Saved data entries
=-=-=-=-=

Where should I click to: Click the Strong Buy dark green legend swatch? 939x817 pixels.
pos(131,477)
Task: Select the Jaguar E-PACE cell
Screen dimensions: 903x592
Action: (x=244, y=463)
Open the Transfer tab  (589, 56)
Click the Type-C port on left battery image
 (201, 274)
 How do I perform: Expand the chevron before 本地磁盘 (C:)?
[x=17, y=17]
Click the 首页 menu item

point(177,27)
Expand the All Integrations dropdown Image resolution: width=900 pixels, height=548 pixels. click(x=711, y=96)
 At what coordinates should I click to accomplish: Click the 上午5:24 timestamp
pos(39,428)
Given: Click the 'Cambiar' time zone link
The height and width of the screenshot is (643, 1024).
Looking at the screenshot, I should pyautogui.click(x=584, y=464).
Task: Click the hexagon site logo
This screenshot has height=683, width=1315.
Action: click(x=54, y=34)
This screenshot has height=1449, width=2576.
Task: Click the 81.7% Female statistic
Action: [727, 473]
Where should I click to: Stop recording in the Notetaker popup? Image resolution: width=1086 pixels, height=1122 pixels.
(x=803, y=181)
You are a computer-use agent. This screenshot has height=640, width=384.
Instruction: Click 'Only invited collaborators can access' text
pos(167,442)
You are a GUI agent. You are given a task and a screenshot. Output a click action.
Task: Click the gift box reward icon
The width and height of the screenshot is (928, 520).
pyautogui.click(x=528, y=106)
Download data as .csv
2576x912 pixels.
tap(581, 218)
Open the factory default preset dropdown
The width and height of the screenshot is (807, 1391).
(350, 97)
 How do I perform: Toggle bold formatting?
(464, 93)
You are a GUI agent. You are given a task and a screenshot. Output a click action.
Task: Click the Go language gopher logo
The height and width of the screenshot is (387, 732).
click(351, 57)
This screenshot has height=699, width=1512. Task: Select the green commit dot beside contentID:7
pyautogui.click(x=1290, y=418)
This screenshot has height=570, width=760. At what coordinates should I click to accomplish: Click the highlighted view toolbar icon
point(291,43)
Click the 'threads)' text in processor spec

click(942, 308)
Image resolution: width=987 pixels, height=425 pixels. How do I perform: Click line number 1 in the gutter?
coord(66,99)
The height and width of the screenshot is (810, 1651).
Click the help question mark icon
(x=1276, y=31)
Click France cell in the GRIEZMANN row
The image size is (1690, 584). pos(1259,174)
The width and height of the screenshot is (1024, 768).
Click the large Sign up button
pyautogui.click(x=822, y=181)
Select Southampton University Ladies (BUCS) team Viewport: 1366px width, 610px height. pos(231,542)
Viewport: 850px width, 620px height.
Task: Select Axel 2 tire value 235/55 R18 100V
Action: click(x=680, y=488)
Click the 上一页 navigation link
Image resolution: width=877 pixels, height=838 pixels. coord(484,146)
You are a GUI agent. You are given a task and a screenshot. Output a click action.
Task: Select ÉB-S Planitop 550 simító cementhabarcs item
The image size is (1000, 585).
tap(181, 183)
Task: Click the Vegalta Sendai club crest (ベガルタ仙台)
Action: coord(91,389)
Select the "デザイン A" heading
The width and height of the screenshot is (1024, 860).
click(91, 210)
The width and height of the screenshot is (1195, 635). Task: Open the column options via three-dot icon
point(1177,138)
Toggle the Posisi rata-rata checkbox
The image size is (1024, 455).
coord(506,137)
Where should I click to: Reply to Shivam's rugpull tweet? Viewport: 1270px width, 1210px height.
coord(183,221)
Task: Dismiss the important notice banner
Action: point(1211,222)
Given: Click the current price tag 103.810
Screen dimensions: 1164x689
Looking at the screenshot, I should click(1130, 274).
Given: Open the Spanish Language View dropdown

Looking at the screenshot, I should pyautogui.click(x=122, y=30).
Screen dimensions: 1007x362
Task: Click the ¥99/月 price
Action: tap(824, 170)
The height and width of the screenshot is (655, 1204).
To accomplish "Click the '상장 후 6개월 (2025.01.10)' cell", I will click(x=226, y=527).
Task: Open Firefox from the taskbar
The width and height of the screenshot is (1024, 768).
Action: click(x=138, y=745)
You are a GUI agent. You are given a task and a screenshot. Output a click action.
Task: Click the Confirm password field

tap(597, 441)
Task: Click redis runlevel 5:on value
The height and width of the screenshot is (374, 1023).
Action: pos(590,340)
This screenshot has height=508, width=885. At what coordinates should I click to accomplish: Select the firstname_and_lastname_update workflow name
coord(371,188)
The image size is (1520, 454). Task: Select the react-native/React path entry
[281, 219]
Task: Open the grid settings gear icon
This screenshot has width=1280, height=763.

=-=-=-=-=

Assigned task: Pick out, from the lines above, every one that contains the string "logo".

Solution to the problem:
Task: Click the hexagon site logo
Task: Click the Go language gopher logo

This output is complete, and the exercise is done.